▸ Directions:
Your reply must hold the lines from the one containing "Image resolution: width=1024" to the end of the entries, copied exactly, with pictures excluded.

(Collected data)

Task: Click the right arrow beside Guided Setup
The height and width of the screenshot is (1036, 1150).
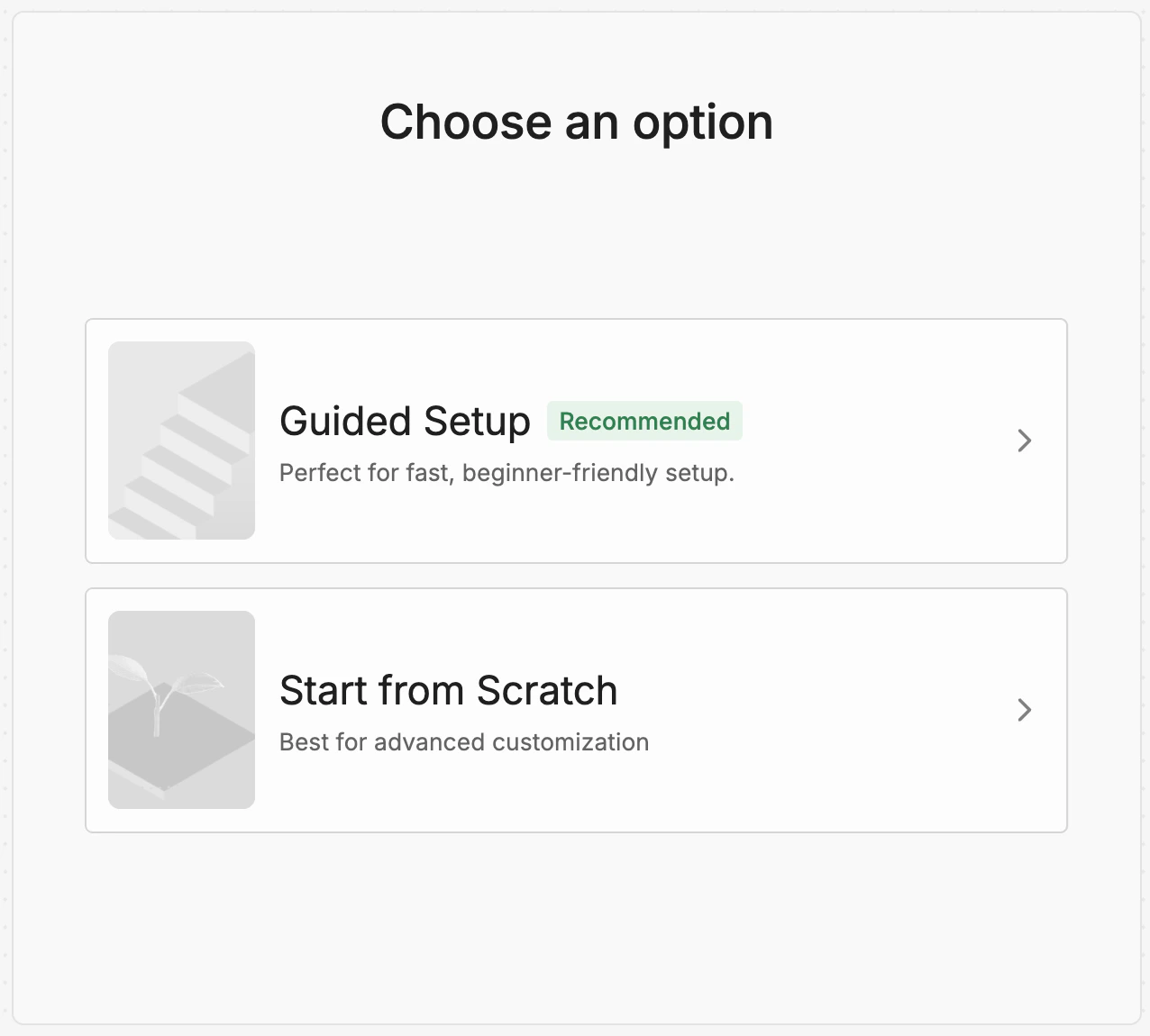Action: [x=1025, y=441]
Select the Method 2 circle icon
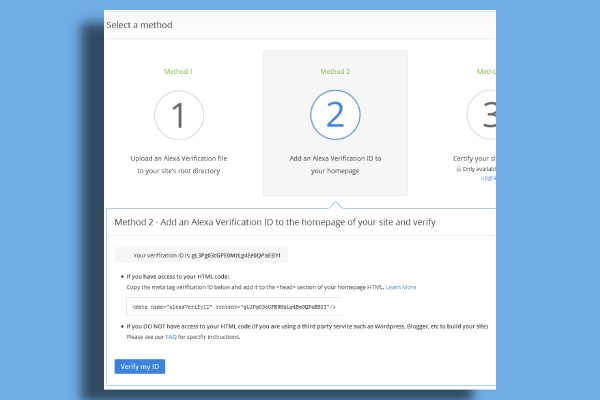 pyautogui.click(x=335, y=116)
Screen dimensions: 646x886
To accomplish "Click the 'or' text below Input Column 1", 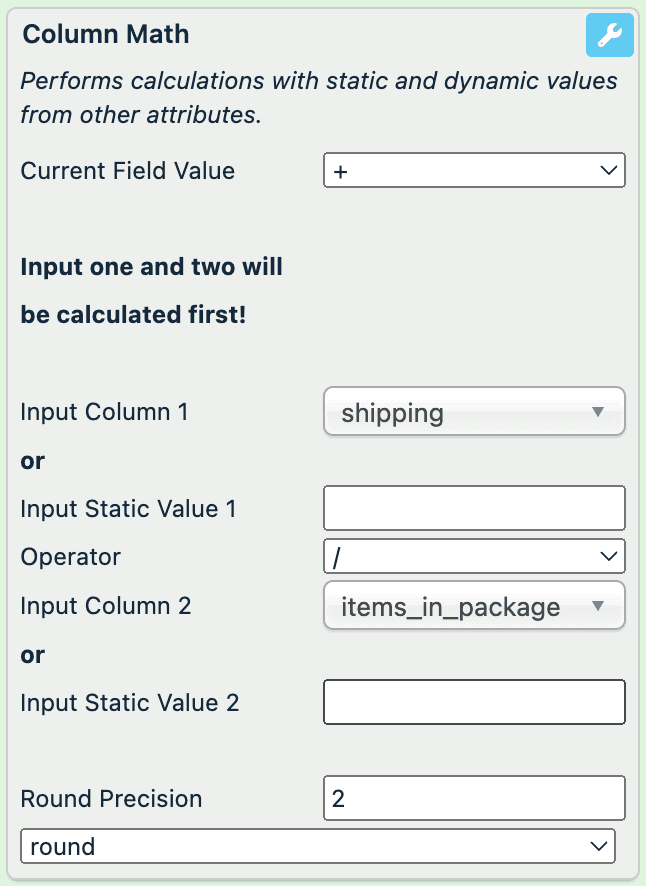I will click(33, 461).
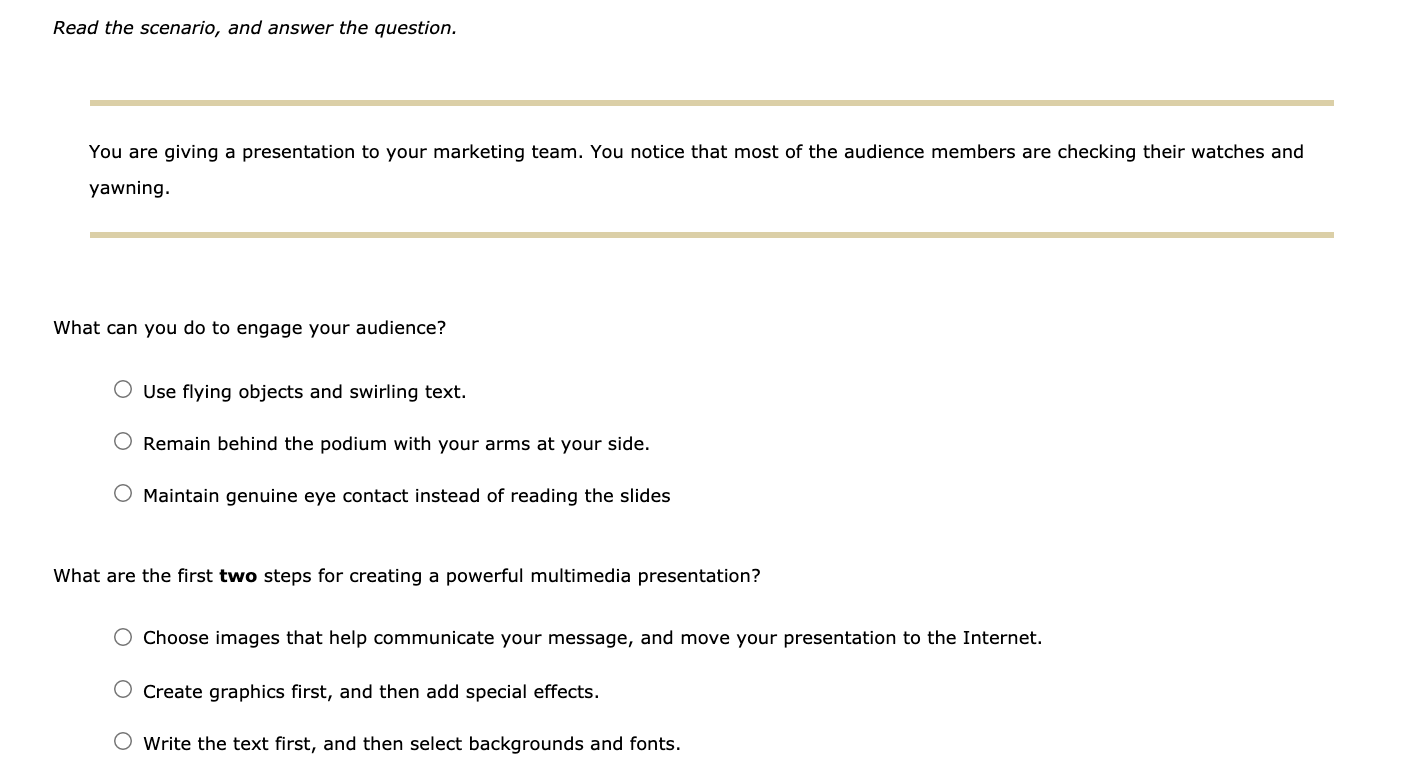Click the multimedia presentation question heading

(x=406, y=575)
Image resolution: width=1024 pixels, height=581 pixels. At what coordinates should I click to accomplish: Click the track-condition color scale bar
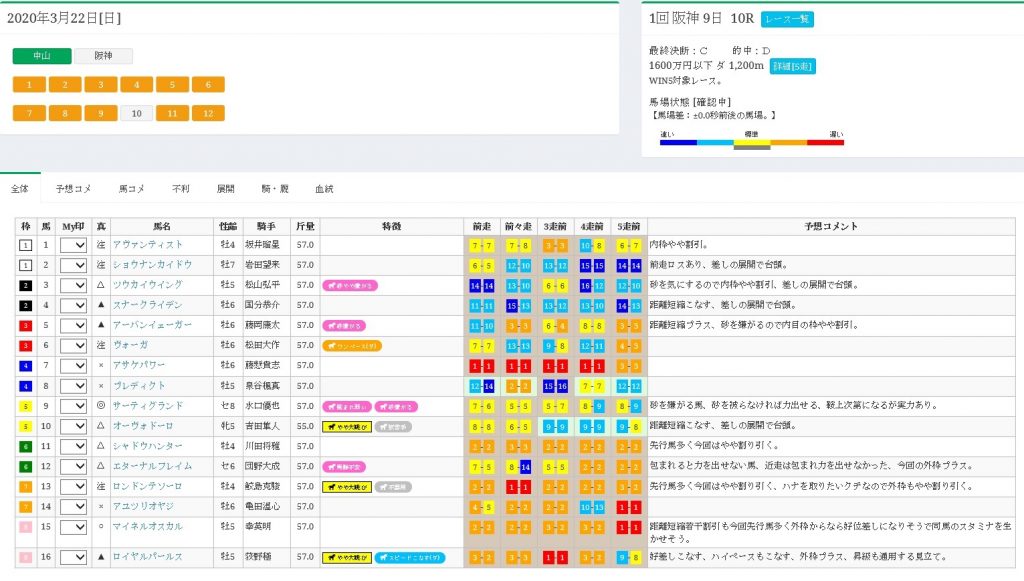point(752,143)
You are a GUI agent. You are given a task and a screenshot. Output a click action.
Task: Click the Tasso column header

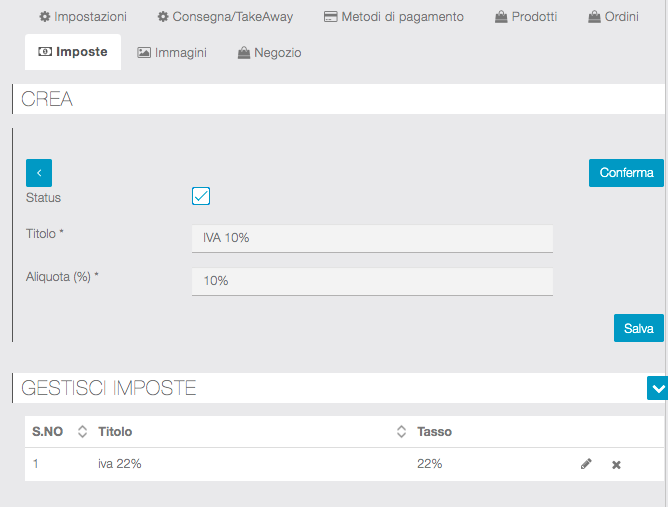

▸ Your response:
Image resolution: width=1024 pixels, height=581 pixels. At what coordinates should I click to accomplish: Click the track-condition color scale bar
point(752,143)
You are a GUI agent. You are given a task and a screenshot. Output a click action.
Task: Click the Tasso column header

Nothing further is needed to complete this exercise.